Ah, the Shortest Palindrome problem! It’s like trying to find the quickest route to your favorite coffee shop, only to realize you have to detour through a maze of one-way streets. The task is simple: given a string s, you need to find the shortest palindrome that can be formed by adding characters in front of it.

Imagine you’re at a party, and you want to impress everyone with your dance moves. But alas, you realize you can only do the Macarena. So, you decide to add some fancy footwork in front of it to make it look like a masterpiece. That’s exactly what we’re doing here—adding characters to the front of a string to make it a palindrome!

Code Solution


class Solution {
  public String shortestPalindrome(String s) {
    final String t = new StringBuilder(s).reverse().toString();

    for (int i = 0; i < t.length(); ++i)
      if (s.startsWith(t.substring(i)))
        return t.substring(0, i) + s;

    return t + s;
  }
}

Approach Explanation

The approach here is as straightforward as it gets. We first reverse the string s to create t.

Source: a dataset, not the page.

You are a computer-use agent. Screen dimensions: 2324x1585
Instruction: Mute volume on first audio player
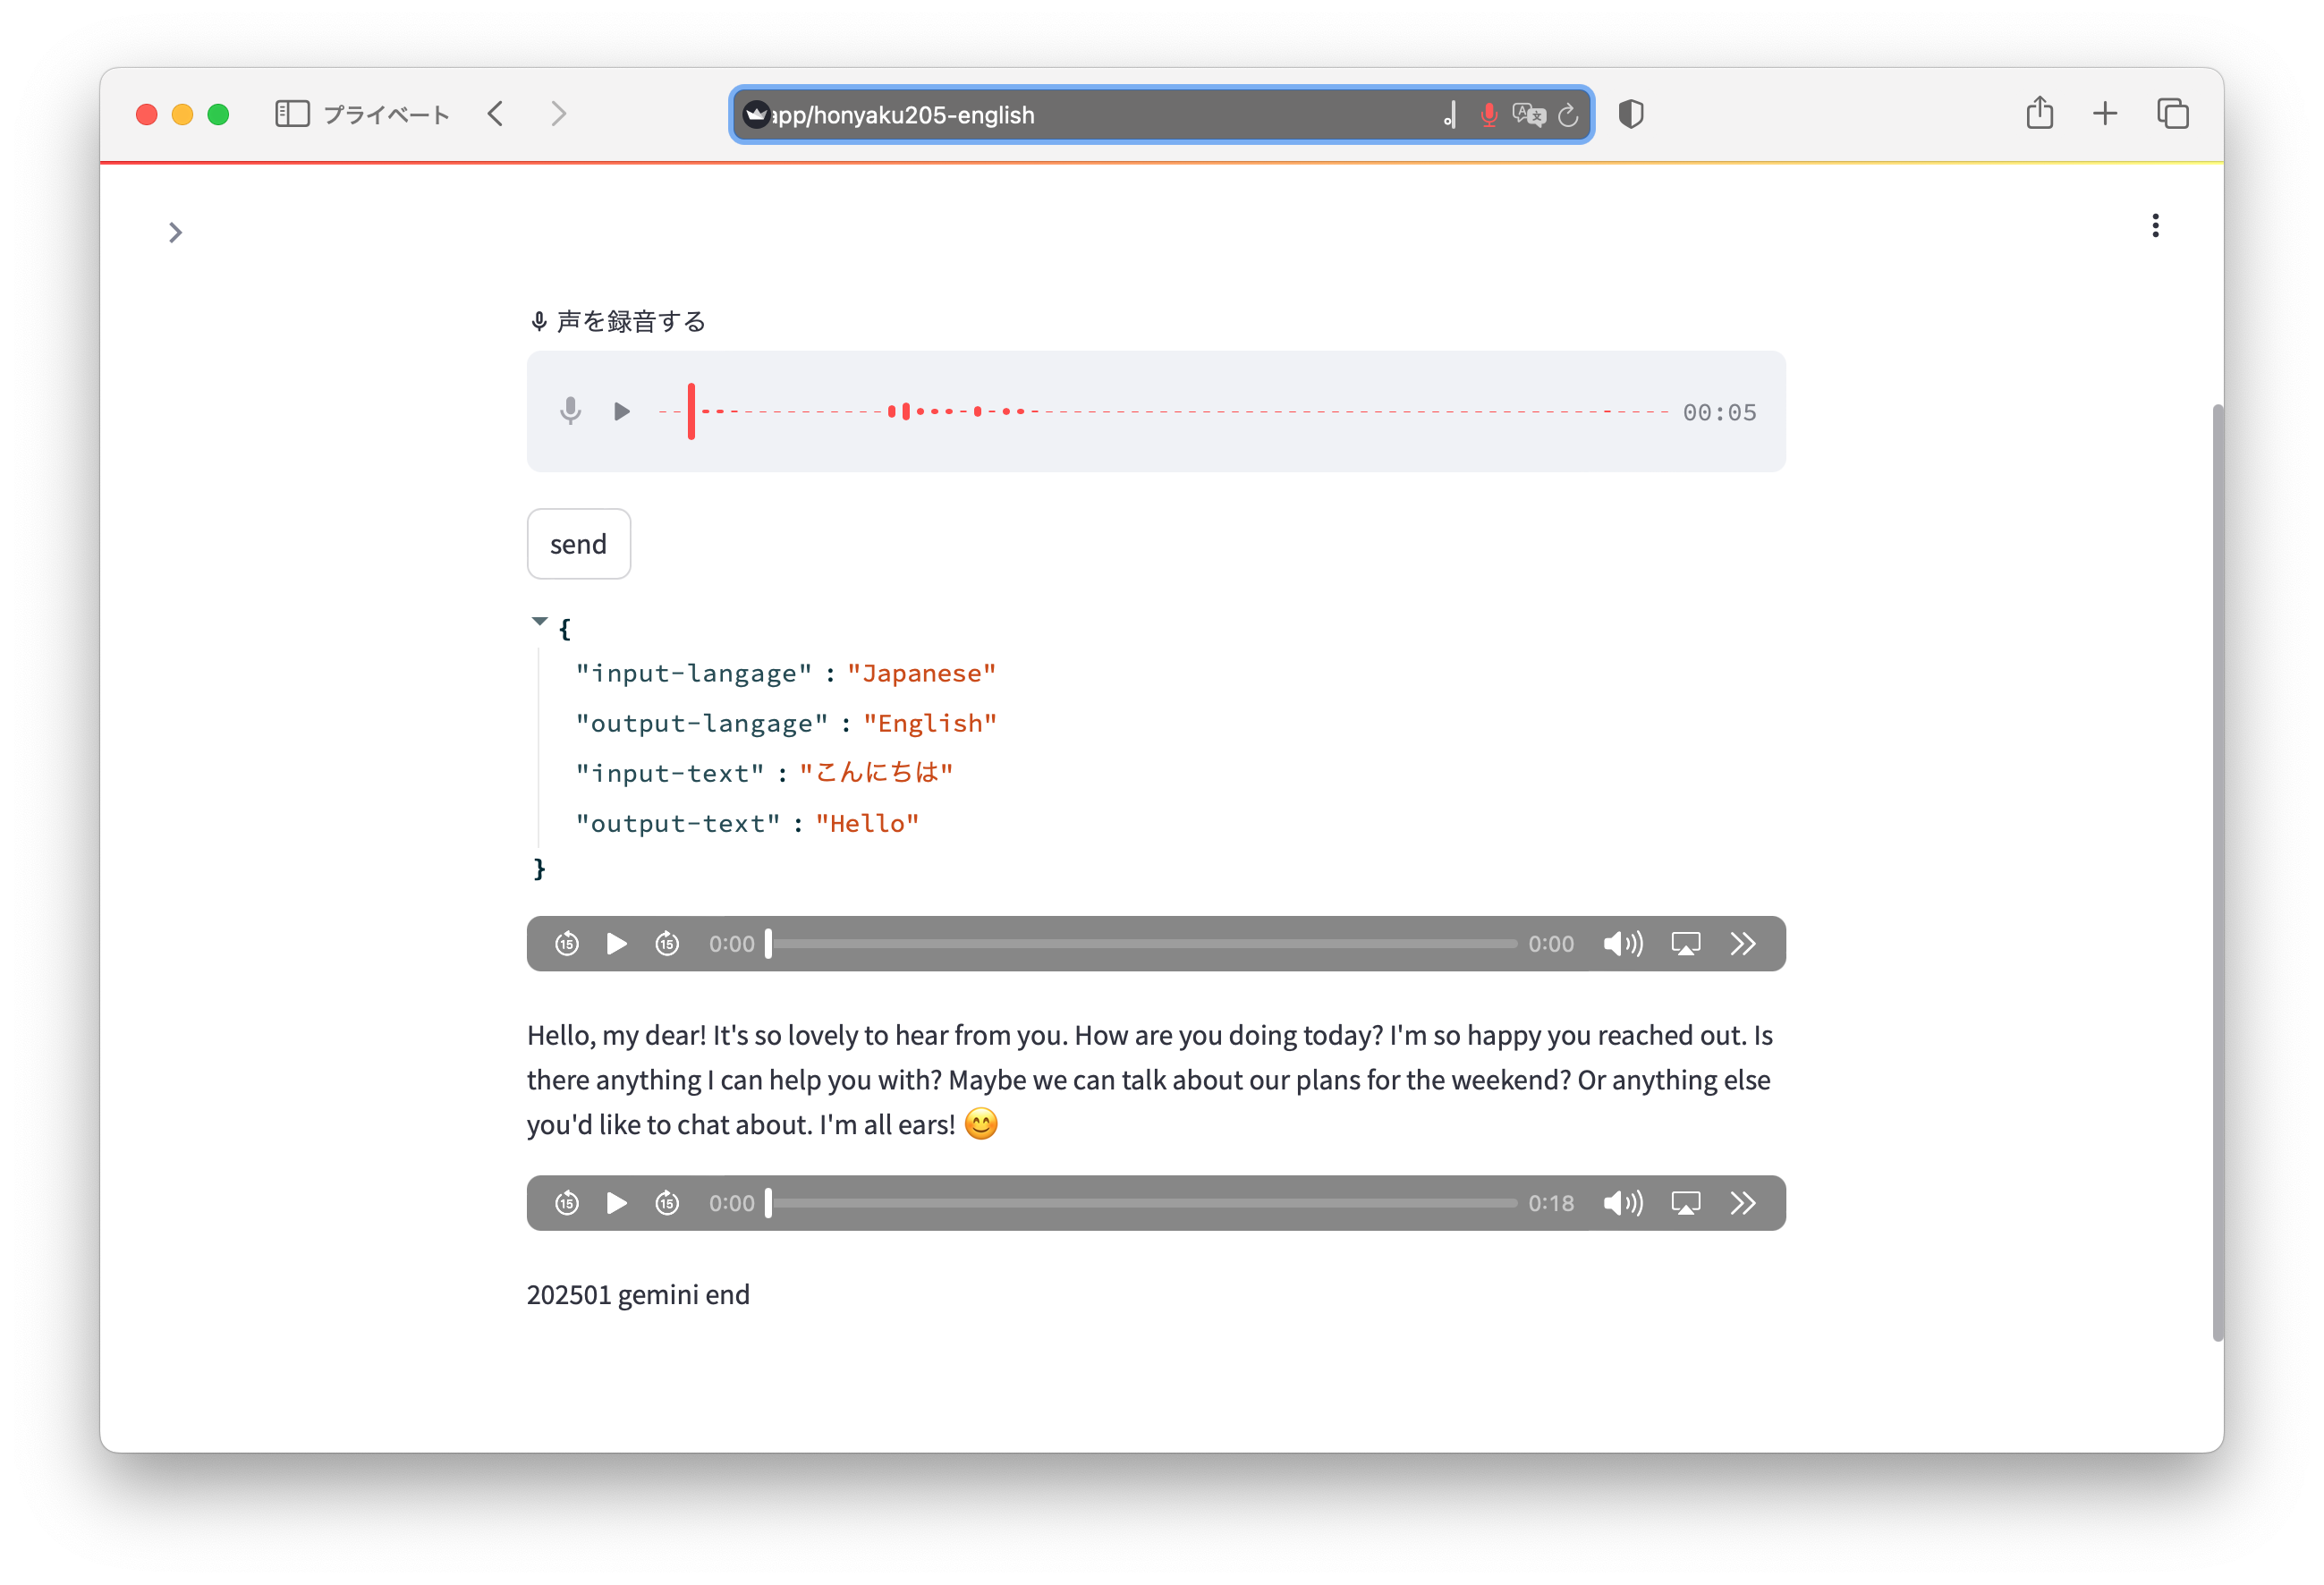click(1622, 944)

Then, we check how much of the reversed string t matches the start of the original string s. The moment we find a match, we know how many characters we need to add to the front of s to make it a palindrome. If no match is found, we simply prepend the entire reversed string t to s. Voilà!

Time and Space Complexity

Time Complexity: O(n²) in the worst case, where n is the length of the string. This is due to the substring operations inside the loop.

Space Complexity: O(n) for storing the reversed string.

Real-World Example

Let’s say you’re trying to create a catchy username for your new social media account. You start with "user123". But, oh no! You realize that "321resu" is the coolest way to present it. So, you add "321" in front of "user123" to make it "321user123". Now, you’re not just a user; you’re a trendsetter!